** Problem **
Every line below from the one containing "This screenshot has height=924, width=1300." through the one containing "Given: Expand hidden" must be transcribed exactly. Omit all lines outside that stretch.

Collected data
>>>

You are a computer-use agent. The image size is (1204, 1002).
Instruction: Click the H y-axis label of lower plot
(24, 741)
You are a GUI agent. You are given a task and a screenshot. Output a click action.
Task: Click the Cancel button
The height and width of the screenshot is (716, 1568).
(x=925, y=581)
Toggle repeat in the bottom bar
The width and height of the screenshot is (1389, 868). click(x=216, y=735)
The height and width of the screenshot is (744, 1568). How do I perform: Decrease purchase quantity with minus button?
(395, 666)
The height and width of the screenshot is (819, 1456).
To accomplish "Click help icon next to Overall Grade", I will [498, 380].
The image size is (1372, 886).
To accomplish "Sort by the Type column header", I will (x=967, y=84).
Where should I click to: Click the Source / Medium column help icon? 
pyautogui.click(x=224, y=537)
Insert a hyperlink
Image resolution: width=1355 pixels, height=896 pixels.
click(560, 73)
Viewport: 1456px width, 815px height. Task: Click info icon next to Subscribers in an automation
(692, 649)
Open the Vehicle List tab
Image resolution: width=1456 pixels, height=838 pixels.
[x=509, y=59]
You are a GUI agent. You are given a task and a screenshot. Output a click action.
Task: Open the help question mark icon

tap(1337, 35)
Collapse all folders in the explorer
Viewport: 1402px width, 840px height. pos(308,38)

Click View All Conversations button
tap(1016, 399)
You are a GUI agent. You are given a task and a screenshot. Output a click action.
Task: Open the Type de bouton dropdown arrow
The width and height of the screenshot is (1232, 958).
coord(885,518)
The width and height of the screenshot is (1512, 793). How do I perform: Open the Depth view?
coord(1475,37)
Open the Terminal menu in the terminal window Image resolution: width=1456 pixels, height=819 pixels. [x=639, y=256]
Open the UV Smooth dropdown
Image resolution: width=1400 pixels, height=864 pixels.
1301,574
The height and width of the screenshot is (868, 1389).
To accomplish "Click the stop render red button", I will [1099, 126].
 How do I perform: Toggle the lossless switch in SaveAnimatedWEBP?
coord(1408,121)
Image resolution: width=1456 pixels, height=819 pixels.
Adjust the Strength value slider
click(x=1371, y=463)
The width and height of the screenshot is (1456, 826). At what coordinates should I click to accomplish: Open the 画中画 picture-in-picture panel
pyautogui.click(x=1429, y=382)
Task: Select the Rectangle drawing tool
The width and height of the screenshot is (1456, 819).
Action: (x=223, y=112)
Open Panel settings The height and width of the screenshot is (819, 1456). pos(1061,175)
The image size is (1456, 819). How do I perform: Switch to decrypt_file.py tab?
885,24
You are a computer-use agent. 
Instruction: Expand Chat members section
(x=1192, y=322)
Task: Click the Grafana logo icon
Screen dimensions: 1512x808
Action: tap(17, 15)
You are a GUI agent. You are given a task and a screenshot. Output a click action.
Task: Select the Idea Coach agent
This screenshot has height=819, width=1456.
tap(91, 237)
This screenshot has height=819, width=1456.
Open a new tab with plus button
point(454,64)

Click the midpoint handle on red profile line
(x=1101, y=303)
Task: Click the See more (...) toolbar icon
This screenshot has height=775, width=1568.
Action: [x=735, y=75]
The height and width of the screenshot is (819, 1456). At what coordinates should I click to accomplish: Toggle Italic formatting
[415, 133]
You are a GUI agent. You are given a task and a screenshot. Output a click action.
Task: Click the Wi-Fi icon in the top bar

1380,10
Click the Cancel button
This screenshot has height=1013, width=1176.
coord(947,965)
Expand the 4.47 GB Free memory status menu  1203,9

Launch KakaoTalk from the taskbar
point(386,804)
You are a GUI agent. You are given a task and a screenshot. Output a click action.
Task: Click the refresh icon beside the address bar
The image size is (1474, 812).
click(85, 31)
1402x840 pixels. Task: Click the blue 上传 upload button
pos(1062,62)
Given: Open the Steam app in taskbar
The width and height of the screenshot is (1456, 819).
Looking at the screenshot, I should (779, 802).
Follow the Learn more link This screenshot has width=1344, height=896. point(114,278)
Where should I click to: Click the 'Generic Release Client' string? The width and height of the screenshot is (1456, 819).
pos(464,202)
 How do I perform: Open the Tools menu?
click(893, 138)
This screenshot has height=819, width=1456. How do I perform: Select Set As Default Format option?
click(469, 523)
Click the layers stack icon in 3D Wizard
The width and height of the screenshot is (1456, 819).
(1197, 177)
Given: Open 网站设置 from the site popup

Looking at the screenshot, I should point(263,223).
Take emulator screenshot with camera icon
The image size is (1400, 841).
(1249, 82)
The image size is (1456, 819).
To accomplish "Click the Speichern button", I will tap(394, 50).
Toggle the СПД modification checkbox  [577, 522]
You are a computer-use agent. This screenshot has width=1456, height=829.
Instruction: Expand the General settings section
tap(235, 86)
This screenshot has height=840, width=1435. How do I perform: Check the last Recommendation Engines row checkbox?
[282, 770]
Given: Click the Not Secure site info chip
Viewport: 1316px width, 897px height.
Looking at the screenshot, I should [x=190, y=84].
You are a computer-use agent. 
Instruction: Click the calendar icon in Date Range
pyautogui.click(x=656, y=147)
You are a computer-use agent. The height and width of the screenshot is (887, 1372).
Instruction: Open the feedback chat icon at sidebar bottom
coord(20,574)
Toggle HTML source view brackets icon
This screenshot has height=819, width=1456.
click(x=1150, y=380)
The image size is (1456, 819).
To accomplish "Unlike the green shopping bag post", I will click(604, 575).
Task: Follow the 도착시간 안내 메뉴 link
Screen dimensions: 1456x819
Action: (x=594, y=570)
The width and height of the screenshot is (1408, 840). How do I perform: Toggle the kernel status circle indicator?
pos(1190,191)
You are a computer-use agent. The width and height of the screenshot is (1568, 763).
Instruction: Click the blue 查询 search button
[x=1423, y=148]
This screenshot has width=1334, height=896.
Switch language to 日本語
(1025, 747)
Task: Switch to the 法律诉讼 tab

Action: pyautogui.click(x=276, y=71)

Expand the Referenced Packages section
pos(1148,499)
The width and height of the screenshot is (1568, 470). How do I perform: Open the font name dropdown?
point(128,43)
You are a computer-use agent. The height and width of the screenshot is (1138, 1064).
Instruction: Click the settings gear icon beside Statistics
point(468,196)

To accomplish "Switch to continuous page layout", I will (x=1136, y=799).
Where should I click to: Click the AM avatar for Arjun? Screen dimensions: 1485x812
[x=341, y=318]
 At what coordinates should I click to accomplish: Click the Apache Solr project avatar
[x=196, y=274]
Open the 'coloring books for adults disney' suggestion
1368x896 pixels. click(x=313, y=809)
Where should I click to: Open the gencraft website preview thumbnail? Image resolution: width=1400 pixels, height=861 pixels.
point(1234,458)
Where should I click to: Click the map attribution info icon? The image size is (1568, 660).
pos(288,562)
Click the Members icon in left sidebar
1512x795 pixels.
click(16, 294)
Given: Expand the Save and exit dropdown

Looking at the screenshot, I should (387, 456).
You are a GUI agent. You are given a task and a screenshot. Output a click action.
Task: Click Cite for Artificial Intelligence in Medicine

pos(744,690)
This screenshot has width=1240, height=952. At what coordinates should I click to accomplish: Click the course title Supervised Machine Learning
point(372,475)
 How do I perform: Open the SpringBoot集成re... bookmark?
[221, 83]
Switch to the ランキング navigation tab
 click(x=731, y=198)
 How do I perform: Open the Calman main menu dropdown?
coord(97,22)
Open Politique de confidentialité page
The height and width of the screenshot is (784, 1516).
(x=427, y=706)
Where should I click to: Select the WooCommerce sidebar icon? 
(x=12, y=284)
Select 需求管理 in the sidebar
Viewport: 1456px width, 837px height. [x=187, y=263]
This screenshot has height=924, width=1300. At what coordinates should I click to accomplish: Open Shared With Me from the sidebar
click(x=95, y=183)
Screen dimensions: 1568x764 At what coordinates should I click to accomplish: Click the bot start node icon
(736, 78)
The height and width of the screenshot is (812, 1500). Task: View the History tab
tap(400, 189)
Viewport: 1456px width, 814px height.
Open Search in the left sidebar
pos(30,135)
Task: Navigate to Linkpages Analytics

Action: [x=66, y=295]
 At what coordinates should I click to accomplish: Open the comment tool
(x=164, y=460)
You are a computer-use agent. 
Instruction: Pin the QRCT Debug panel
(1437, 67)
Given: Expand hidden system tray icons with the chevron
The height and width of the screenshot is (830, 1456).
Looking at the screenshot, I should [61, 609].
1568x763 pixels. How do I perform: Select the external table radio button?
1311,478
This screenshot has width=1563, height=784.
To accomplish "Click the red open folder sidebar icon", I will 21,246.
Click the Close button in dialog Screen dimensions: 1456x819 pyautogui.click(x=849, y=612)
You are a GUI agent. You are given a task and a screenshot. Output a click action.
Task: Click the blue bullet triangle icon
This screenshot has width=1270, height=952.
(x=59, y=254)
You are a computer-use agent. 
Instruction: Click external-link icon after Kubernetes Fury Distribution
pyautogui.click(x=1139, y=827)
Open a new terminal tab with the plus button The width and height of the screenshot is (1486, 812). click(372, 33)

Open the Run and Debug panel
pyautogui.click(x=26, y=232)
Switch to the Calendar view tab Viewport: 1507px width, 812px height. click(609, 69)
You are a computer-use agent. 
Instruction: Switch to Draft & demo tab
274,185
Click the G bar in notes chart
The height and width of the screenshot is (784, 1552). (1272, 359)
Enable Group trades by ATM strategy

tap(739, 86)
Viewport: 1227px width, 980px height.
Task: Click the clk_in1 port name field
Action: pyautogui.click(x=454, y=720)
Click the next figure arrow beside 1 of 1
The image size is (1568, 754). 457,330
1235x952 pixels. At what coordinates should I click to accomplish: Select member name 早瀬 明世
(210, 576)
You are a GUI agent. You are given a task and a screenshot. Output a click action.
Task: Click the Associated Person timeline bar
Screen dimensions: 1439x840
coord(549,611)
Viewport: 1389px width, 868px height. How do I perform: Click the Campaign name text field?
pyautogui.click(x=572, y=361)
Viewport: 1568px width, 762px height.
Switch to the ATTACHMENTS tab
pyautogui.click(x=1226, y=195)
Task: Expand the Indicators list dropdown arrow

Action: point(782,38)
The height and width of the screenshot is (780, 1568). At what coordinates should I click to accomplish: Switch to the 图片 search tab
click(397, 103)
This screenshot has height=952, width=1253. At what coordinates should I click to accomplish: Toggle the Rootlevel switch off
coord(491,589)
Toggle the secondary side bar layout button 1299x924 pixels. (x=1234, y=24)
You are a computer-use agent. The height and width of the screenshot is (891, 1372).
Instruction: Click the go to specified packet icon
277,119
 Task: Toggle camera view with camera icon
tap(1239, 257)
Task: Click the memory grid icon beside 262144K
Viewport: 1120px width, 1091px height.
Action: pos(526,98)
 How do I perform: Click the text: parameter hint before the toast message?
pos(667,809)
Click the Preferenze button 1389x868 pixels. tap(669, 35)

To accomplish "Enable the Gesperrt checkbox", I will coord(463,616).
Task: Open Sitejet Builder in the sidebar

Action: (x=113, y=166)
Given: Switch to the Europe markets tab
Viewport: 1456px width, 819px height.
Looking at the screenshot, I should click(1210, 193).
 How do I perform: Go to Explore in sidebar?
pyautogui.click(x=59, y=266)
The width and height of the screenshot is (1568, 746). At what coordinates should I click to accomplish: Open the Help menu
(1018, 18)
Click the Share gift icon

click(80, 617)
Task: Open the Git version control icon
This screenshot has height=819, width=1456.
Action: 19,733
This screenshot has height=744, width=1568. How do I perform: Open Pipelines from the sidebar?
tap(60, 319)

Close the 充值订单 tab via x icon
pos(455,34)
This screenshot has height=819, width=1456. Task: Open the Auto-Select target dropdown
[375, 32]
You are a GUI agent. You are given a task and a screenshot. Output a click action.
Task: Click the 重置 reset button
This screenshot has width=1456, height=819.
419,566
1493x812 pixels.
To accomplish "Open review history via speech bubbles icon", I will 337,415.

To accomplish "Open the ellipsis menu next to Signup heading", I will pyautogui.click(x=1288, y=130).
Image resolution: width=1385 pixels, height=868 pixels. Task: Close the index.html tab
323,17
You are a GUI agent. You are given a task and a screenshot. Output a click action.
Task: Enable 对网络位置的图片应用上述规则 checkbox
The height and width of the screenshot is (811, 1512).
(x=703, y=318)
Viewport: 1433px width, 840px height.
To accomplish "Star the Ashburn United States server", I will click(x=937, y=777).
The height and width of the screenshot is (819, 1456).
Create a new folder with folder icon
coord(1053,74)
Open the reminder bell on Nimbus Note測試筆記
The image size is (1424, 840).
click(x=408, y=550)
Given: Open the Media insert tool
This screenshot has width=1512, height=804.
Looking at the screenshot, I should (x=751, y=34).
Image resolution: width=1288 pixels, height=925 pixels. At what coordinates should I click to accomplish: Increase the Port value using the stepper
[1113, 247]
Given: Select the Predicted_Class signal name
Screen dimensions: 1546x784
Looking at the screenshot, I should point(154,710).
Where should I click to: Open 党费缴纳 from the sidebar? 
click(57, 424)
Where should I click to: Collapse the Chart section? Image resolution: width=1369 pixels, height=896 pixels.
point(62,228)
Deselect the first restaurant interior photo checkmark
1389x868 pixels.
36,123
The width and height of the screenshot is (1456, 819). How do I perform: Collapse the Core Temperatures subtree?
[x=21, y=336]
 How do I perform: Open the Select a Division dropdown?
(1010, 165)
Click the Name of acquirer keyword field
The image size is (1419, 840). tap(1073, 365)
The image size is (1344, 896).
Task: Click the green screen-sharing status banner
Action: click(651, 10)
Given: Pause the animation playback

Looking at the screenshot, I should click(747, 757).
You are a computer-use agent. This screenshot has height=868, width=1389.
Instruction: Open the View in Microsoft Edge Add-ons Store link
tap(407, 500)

<<<

** Reply to the task **
This screenshot has height=924, width=1300. At what coordinates should I click to accomplish: Open Shared With Me from the sidebar
click(x=95, y=183)
Screen dimensions: 1568x764 At what coordinates should I click to accomplish: Click the bot start node icon
(736, 78)
The height and width of the screenshot is (812, 1500). Task: View the History tab
tap(400, 189)
Viewport: 1456px width, 814px height.
Open Search in the left sidebar
pos(30,135)
Task: Navigate to Linkpages Analytics

Action: [x=66, y=295]
 At what coordinates should I click to accomplish: Open the comment tool
(x=164, y=460)
You are a computer-use agent. 
Instruction: Pin the QRCT Debug panel
(1437, 67)
Given: Expand hidden system tray icons with the chevron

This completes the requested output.